[START OF SUPPLIED DATA]

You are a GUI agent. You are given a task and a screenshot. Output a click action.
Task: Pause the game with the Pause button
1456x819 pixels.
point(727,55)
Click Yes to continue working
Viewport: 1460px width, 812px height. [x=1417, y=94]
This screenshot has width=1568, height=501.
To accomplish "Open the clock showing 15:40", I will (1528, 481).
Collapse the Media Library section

[END OF SUPPLIED DATA]

▶ _TASK INSTRUCTIONS_
Copy out each line of the items above that contains the word "height".

▶ _SOLUTION TO THIS EXERCISE_
Viewport: 1460px width, 812px height. [x=1417, y=94]
This screenshot has width=1568, height=501.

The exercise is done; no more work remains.